(REQUIRED TASKS):
**A.** In the standard-of-review passage, write out the text starting at "Our standard of" and ending at "and Pictured Rocks.", putting "National Park Service" in place of "Park Service".
**B.** Answer these questions from the standard-of-review passage:
(i) Which two places have enabling acts whose interpretation the plaintiffs challenge?
(ii) In what year was Herweg v. Ray decided?
(iii) Which act does the court say its review follows?
**C.** According to the standard-of-review passage, why must the court's review look at how the Park Service reads its statutes?

(PROVIDED PASSAGE):
━━━━━━━━━━━━━━━━
Our standard of review is determined by the nature of plaintiffs' challenge. In seeking to invalidate the Park Service regulation regarding trapping, plaintiffs essentially challenge the Park Service's interpretation of its own organic statute, as well as the agency's interpretation of the enabling acts for Sleeping Bear and Pictured Rocks.

A regulation is invalid if in enacting it "the Secretary has exceeded his statutory authority" or "the regulation is arbitrary and capricious" and therefore fails to fulfill the intent of the statute. Herweg v. Ray, 455 U.S. 265, 275, 102 S.Ct. 1059, 1066, 71 L.Ed.2d 137 (1982). However, "[t]he interpretation put on the statute by the agency charged with administering it is entitled to deference. . . ." Federal Election Comm'n v. Democratic Senatorial Campaign Comm., 454 U.S. 27, 31-32, 102 S.Ct. 38, 42, 70 L.Ed.2d 23 (1981); Davis v. Secretary of HHS, 867 F.2d 336, 338 (6th Cir. 1989).

Our review is in accordance with the Administrative Procedure Act (APA), 5 U.S.C. § 706, which states in pertinent part:

To the extent necessary to decision and when presented, the reviewing court shall decide all relevant questions of law, interpret constitutional and statutory provisions, and determine the meaning or applicability of the terms of an agency action. The reviewing court shall —

. . . .
(2) hold unlawful and set aside agency action, findings, and conclusions found to be —

(A) arbitrary, capricious, an abuse of discretion, or otherwise not in accordance with law;

. . . .
(C) in excess of statutory jurisdiction, authority, or limitations, or short of statutory right. . . .
━━━━━━━━━━━━━━━━
(DATA SECTION):
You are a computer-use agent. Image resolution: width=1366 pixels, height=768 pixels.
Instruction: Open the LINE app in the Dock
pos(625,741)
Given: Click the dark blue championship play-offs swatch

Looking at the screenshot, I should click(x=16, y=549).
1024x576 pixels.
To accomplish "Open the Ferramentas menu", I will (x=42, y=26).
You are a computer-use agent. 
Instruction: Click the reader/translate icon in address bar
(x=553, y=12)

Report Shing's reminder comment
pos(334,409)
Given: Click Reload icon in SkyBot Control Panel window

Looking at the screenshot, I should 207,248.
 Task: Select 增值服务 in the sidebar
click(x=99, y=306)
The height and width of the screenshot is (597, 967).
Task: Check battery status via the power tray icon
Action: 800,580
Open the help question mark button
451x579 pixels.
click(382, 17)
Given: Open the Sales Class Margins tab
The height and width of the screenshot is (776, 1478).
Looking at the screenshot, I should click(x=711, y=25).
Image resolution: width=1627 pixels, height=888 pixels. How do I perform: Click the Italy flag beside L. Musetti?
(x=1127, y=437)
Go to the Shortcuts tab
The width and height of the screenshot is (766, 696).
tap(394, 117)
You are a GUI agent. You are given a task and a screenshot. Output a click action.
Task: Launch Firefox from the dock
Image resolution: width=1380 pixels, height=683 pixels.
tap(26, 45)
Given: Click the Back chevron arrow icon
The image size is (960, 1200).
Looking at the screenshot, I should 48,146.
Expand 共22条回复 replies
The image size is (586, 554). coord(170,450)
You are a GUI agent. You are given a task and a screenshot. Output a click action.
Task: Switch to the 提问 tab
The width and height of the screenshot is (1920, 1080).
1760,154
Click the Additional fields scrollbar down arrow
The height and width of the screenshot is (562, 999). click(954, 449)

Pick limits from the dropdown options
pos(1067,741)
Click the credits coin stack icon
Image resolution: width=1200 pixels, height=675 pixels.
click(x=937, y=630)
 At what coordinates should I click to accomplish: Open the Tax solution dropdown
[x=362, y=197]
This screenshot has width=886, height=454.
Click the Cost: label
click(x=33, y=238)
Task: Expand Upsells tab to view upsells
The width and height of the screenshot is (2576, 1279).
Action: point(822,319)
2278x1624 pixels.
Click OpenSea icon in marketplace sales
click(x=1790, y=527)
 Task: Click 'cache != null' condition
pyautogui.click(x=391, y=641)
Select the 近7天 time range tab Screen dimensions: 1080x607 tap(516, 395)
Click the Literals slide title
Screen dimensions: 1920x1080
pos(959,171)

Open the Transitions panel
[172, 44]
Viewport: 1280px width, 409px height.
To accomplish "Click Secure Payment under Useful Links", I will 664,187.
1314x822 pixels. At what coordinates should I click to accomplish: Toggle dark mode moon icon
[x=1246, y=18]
━━━━━━━━━━━━━━━━
(EXERCISE RESULTS):
**A.**
Our standard of review is determined by the nature of plaintiffs' challenge. In seeking to invalidate the National Park Service regulation regarding trapping, plaintiffs essentially challenge the National Park Service's interpretation of its own organic statute, as well as the agency's interpretation of the enabling acts for Sleeping Bear and Pictured Rocks.

**B.**
(i) Sleeping Bear and Pictured Rocks
(ii) 1982
(iii) The Administrative Procedure Act (APA), 5 U.S.C. § 706

**C.** The standard of review depends on the kind of challenge the plaintiffs bring. By seeking to strike down the trapping regulation, they are in effect challenging the Park Service's reading of its own organic statute and of the enabling acts for Sleeping Bear and Pictured Rocks.